→ **Task description**:
Beginning with the line that contains "Choose No for residence outside EU 12 months" and ending with the last line of the records, write out each line exactly and omit the pictures.
• • •
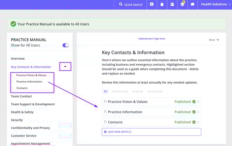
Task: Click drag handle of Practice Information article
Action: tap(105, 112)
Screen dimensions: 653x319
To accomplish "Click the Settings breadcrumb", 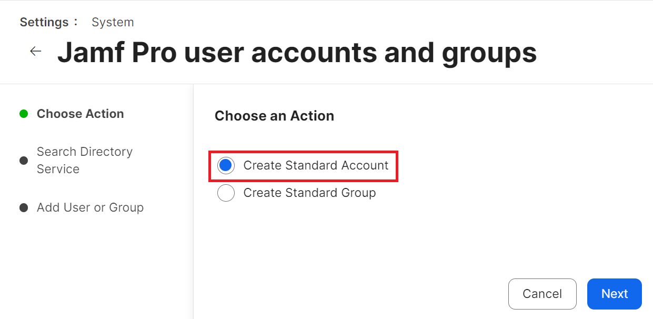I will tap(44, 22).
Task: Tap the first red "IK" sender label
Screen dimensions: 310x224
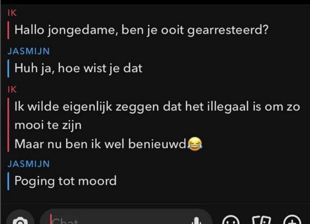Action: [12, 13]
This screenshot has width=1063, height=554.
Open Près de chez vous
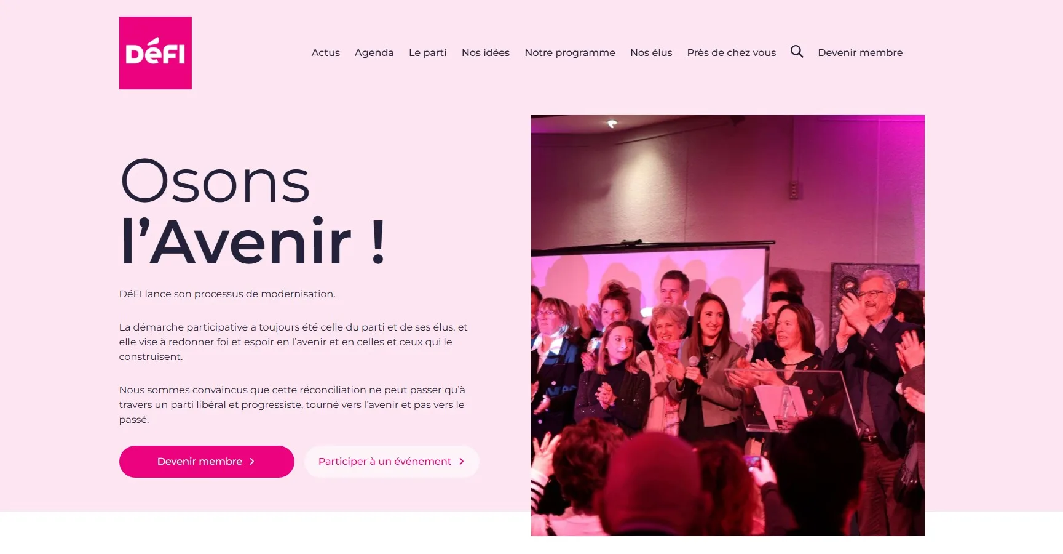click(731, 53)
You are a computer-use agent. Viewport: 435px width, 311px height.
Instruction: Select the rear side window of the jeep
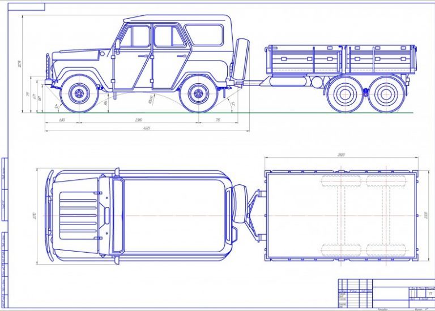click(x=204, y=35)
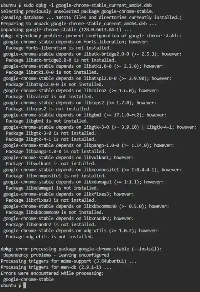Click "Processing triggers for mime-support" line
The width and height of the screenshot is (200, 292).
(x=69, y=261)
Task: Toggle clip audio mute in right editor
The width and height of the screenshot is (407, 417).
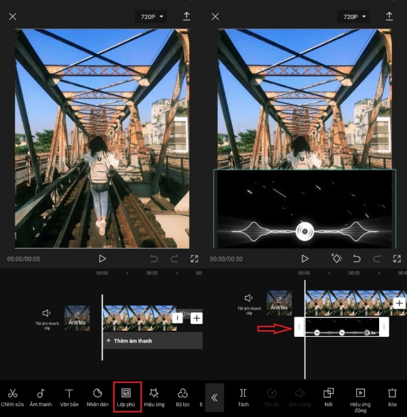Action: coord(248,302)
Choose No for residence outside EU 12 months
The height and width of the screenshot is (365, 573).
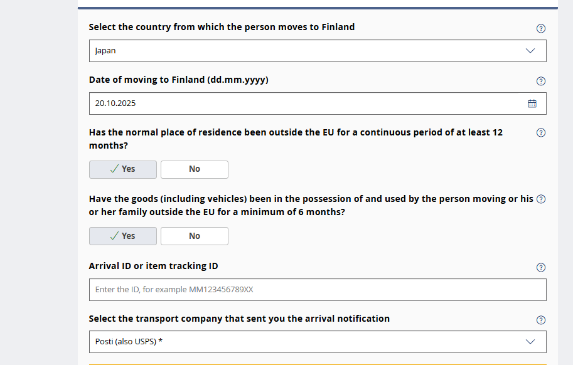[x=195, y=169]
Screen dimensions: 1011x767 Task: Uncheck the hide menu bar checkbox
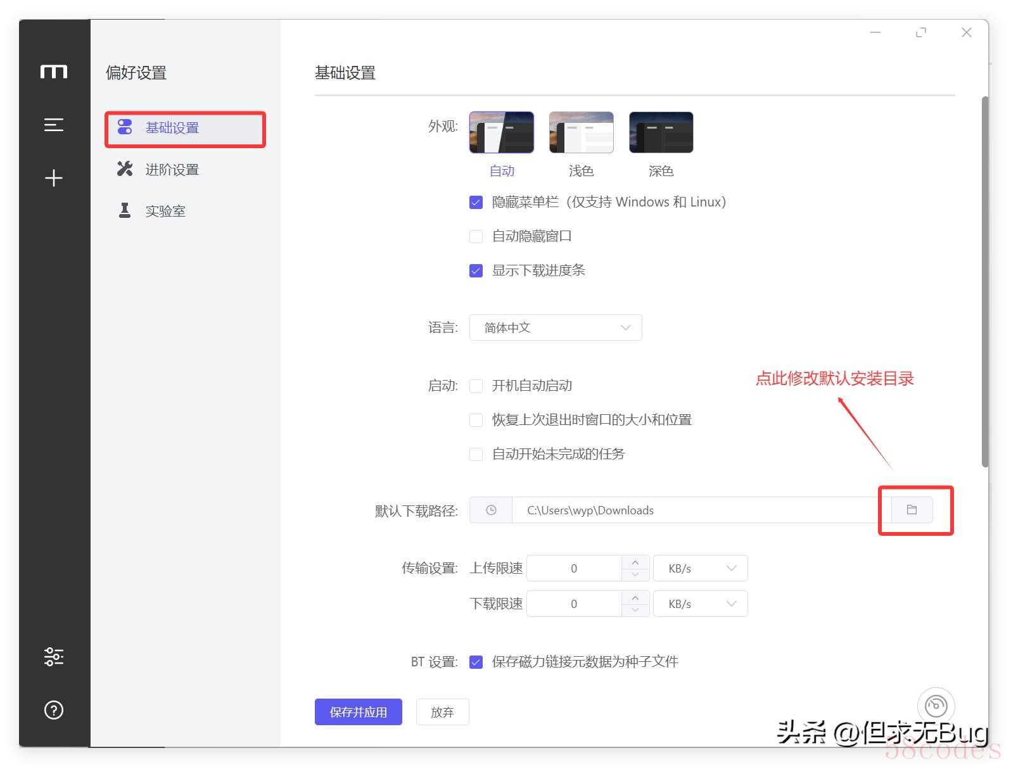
• • •
→ **Expected output**:
Choose No for residence outside EU 12 months
The height and width of the screenshot is (365, 573).
[x=195, y=169]
Screen dimensions: 1011x767 Task: Uncheck the hide menu bar checkbox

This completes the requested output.